• [Material supplied]
━━━

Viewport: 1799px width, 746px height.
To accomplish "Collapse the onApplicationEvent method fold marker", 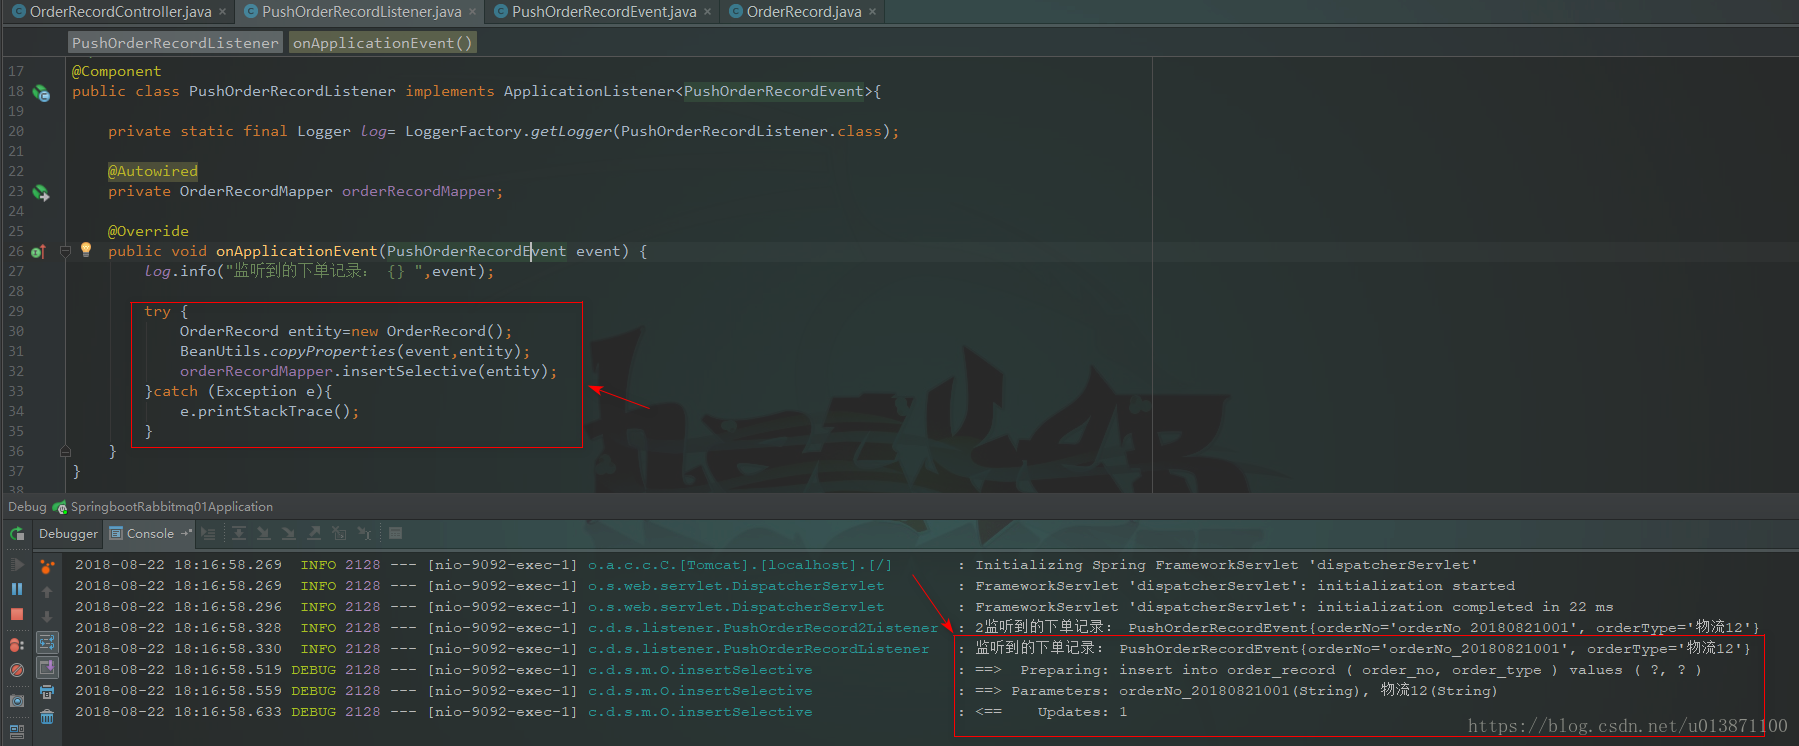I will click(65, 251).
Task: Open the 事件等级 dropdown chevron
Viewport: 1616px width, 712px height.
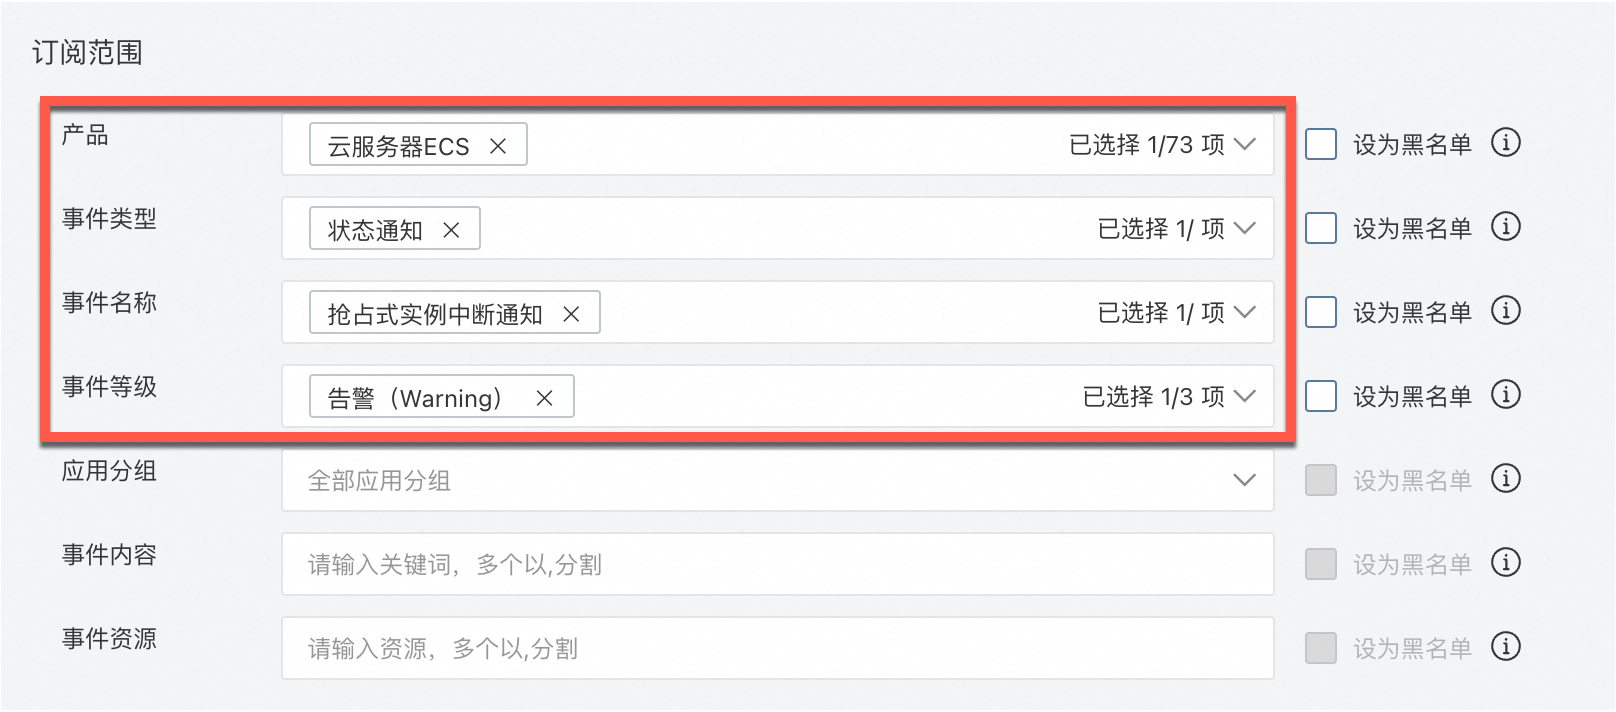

━━━

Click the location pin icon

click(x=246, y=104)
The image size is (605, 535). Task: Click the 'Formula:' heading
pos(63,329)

━━━

• [Prompt]
Among the lines above, return each one holding the string "width".

• [Result of the exercise]
Viewport: 1799px width, 746px height.
Viewport: 1616px width, 712px height.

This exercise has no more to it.